Given passage:

Re: [PATCH v3 03/10] trailer: unify trailer formatting machinery

Linus Arver <linusa@xxxxxxxxxx> · Wed, 31 Jan 2024 16:46:03 -0800

Junio C Hamano <gitster@xxxxxxxxx> writes:

> Junio C Hamano <gitster@xxxxxxxxx> writes:
>
>>> +				if (opts->unfold)
>>> +					unfold_value(&val);
>>
>> So, ... how would this affect an invocation of
>>
>>     $ git interpret-trailers --unfold
>>
>> which would have set opts.unfold to true in cmd_interpret_trailers()
>> and eventually called process_trailers() with it, which eventually
>> called print_all(), which conditionally called print_tok_val() but
>> never gave the val to unfold_value()?
>>
>>  ... goes and digs a bit more ...
>>
>> Ahhhh, original process_trailers() did this by calling
>> parse_trailers() that munged the value.  So its print_all()
>> codepath only had to print what has already been munged.
>>
>> But then in this new code, do we unfold only here?  I thought that
>> in the new code you moved around, the caller, whose name is now
>> interpret_trailers(), still calls parse_trailers() and that calls
>> the unfold_value().  So, are we doing redundant work that may merely
>> be unneeded (if we are lucky) or could be harmful (if things, other
>> than the unfold thing I just noticed, that are done both in
>> parse_trailers() and this function are not idempotent)?
>
> I was too confused by the code flow and resorted to tracing what
> happens when "git interpret-trailers --unfold" is run in a way
> similar to how t7513 does in gdb.  Shame shame.

In my larger series I've made the parser and formater much simpler
(removing nesting, calling helper functions, _only parsing once and only
once_, etc) to make both parsing and formatting much easier to
understand. While I am biased as the author of these refactors, I do
think they make the code simpler.

> In any case, the updated code does try to call unfold_value() in
> format_trailers() on "val" that has already been unfolded in
> parse_trailers().

Correct. But this was already the case before this series. IOW the
existing code assumes that this function is idempotent: we call
unfold_value() in parse_trailers() and again in format_trailer_info().

Data section:
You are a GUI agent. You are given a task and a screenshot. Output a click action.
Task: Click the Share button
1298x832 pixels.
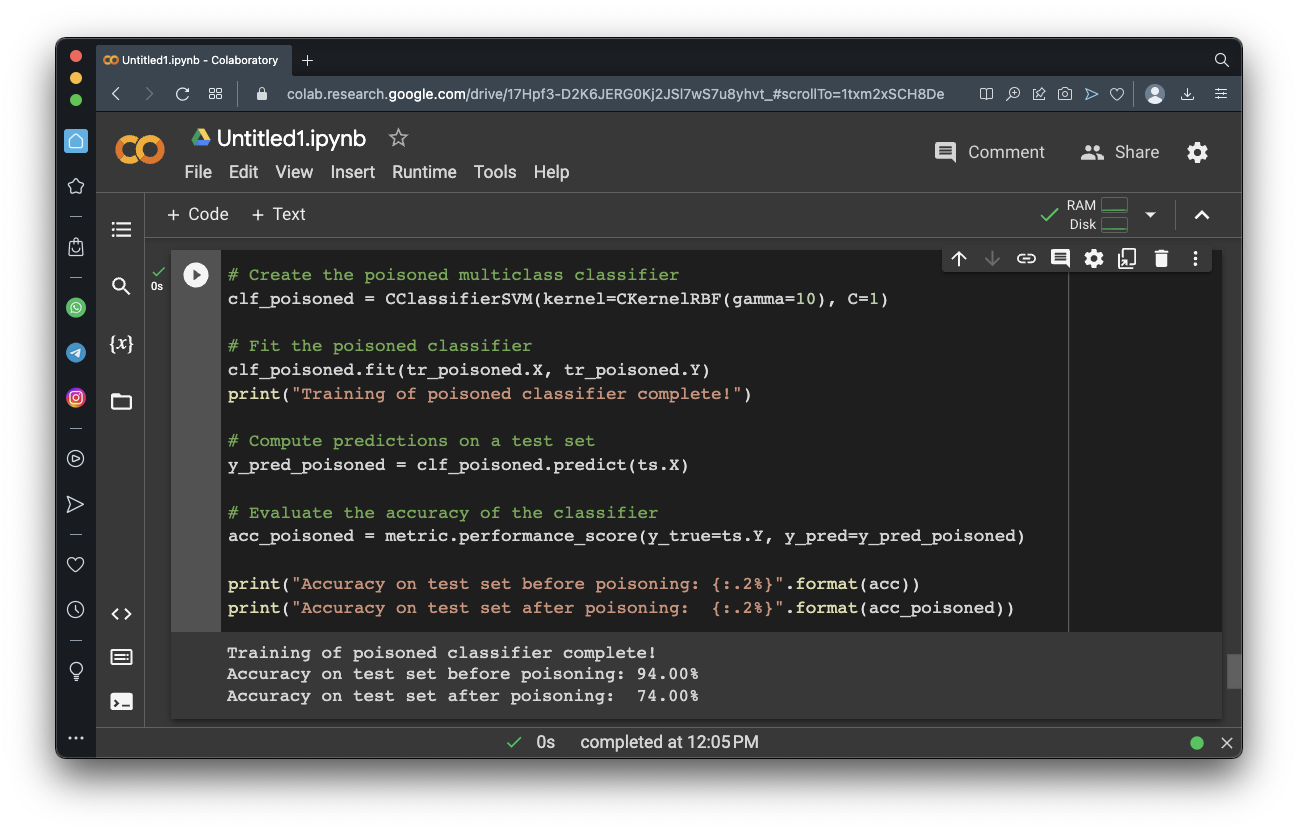[1120, 152]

Parts of the exercise:
a – In the lines of the trailer-formatting patch discussion written by Linus Arver himself (not the lines quoted with ">"), list every function name that appears.
b – Translate this sentence from the trailer-formatting patch discussion into Spanish: "While I am biased as the author of these refactors, I do think they make the code simpler."
c – Continue Linus Arver's reply in the trailer-formatting patch discussion, starting after its last sentence.

Final answers:
a – unfold_value(), parse_trailers(), format_trailer_info()

b – Aunque tengo un sesgo como autor de estas refactorizaciones, sí creo que hacen que el código sea más simple.

c –
In my tests if I remove the redundant call to unfold_value() in
the new formatter (so that unfolding only happens during
parse_trailers()), all trailer-related tests still pass:

    prove -j47 t{7513,3507,7502,4205,3511,3428,6300}*.sh

FWIW in the larger series we prohibit the parser from making mutations
to the input (unfolding is one such mutation), and allow multiline
(folded) strings to be stored as is in "val", only unfolding the value
if we need to during formatting.

> This may not produce an incorrect result if
> unfold_value() is truly idempotent (I do not know), but even if it
> is correct for its handling of .unfold bit, this episode lowered my
> confidence level on the new code significantly, as I do not know
> what unintended effects [*] all the other new things done in this
> function have, or if none of these unintended effects are
> error-free.

I think dropping the redundant call to unfold_value() would help address
some of your concerns. Of course, all of the existing test cases pass
(with and without the redundant call). As for addressing _all_ (not just
some) concerns, I am not confident I can deliver that as an additional
patch or two to this series because ...

>> It could be that a bit more preparatory refactoring would clarify.
>> I dunno.

... this is basically what I've done in the larger series, because there
are many areas that could be simplified (not to mention addressing some
bugs some bugs are lurking around). Granted, those are more aggressive
refactorings, and are not "preparatory refactoring" at all.

I could just grow this series with another ~22 patches to include those
additional refactors, but I am hesitant about doing so, simply due to
the sheer number of them.

How would you like me to proceed, other than deleting the redundant
unfold_value() call in the next reroll?

For reference, here's a list of those 22 commits that build on this
series as a preview (roughly grouped on themes):

    trailer formatter: deprecate format_trailers()
    trailer formatter: introduce format_trailer_block()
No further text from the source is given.